8 min read·Last updated June 2, 2026

An AI agent receives USDC two ways. Passively: funds sent to its wallet on Base arrive and a payment.received webhook fires, which you verify with webhooks.verify. Actively: gate the agent's HTTP endpoint with createX402Plugin or createX402Middleware from @blockchain0x/x402, which returns a 402 and verifies the X-Payment header through paymentRequests.settle before serving. Both settle in USDC; the agent never holds keys.

What you will build

An AI agent that gets paid in USDC on Base. Maybe it earns tips, maybe it receives payouts from a system you run, maybe it sells a service and charges per call. All three are the same underlying capability: the agent has a wallet, USDC arrives in it, and you find out when it does. By the end you can both receive money passively and charge for a service actively, with verification you can trust.

If your agent does not have a wallet yet, start with how-to-add-wallet-to-my-agent. The payment API product page is the broader reference.

Two ways an agent gets paid

It is worth separating these up front, because they need different code.

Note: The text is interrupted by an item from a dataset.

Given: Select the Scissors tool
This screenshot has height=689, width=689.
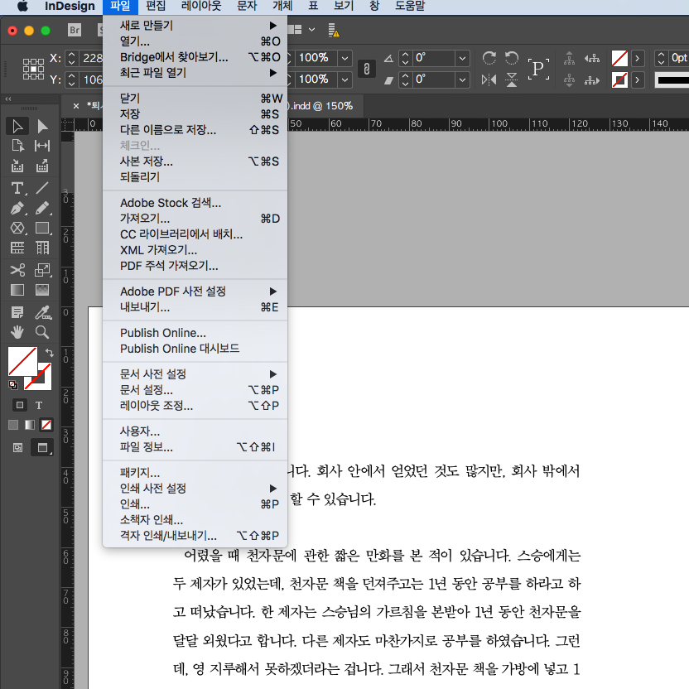Looking at the screenshot, I should click(17, 270).
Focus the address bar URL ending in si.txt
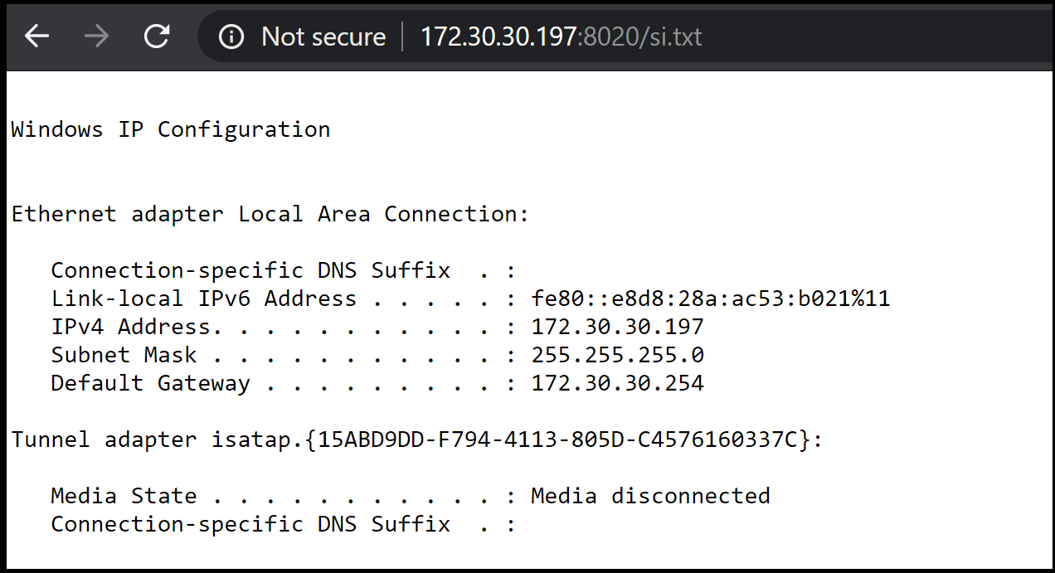The width and height of the screenshot is (1055, 573). point(562,36)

The first is passive receipt. Someone, a person or another agent, sends USDC to your agent's wallet address. You did not gate anything; the money simply arrives, and you want to know when. This is the shape for tips, payouts, treasury transfers, and any case where the decision to pay was made elsewhere.

The second is active charging. Your agent offers a service over an HTTP endpoint, and you want callers to pay before they get a result. Here you put a paywall in front of the endpoint so an unpaid request gets a 402 and a paid one gets the response. This is the shape for an agent that sells research, generation, lookups, or any per-call product.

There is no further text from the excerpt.